(Beginning of Data)

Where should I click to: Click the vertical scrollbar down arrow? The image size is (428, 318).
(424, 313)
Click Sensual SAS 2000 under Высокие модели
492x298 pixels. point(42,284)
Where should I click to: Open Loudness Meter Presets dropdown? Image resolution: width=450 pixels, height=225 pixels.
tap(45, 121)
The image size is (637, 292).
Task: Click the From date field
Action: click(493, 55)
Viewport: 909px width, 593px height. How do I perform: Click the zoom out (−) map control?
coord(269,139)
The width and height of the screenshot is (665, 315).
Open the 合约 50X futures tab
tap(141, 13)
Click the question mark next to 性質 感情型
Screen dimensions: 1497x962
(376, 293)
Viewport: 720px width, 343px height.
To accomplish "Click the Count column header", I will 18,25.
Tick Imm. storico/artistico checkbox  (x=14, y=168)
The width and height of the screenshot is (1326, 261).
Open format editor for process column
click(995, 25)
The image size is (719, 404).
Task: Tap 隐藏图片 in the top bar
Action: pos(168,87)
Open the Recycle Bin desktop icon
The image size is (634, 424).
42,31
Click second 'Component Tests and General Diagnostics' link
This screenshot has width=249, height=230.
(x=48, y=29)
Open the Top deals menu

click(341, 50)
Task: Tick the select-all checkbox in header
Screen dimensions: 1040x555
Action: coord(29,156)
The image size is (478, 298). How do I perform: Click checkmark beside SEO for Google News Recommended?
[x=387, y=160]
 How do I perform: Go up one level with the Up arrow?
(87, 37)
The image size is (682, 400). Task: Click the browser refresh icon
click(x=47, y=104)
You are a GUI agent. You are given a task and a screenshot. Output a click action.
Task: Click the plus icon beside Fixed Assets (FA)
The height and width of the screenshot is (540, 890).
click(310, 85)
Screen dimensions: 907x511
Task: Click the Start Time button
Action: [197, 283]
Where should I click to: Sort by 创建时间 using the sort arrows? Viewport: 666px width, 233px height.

(End of Data)

## [Problem details]
Reproduce the data. Match each line exactly.

## [Solution to the problem]
Where should I click to: Click the vertical scrollbar down arrow? The image size is (428, 318).
(424, 313)
Click Sensual SAS 2000 under Высокие модели
492x298 pixels. point(42,284)
Where should I click to: Open Loudness Meter Presets dropdown? Image resolution: width=450 pixels, height=225 pixels.
tap(45, 121)
The image size is (637, 292).
Task: Click the From date field
Action: click(493, 55)
Viewport: 909px width, 593px height. How do I perform: Click the zoom out (−) map control?
coord(269,139)
The width and height of the screenshot is (665, 315).
Open the 合约 50X futures tab
tap(141, 13)
Click the question mark next to 性質 感情型
Screen dimensions: 1497x962
(376, 293)
Viewport: 720px width, 343px height.
To accomplish "Click the Count column header", I will 18,25.
Tick Imm. storico/artistico checkbox  (x=14, y=168)
The width and height of the screenshot is (1326, 261).
Open format editor for process column
click(995, 25)
The image size is (719, 404).
Task: Tap 隐藏图片 in the top bar
Action: pos(168,87)
Open the Recycle Bin desktop icon
The image size is (634, 424).
42,31
Click second 'Component Tests and General Diagnostics' link
This screenshot has width=249, height=230.
(x=48, y=29)
Open the Top deals menu

click(341, 50)
Task: Tick the select-all checkbox in header
Screen dimensions: 1040x555
Action: coord(29,156)
The image size is (478, 298). How do I perform: Click checkmark beside SEO for Google News Recommended?
[x=387, y=160]
 How do I perform: Go up one level with the Up arrow?
(87, 37)
The image size is (682, 400). Task: Click the browser refresh icon
click(x=47, y=104)
You are a GUI agent. You are given a task and a screenshot. Output a click action.
Task: Click the plus icon beside Fixed Assets (FA)
The height and width of the screenshot is (540, 890).
click(310, 85)
Screen dimensions: 907x511
Task: Click the Start Time button
Action: [197, 283]
Where should I click to: Sort by 创建时间 using the sort arrows? Viewport: 666px width, 233px height.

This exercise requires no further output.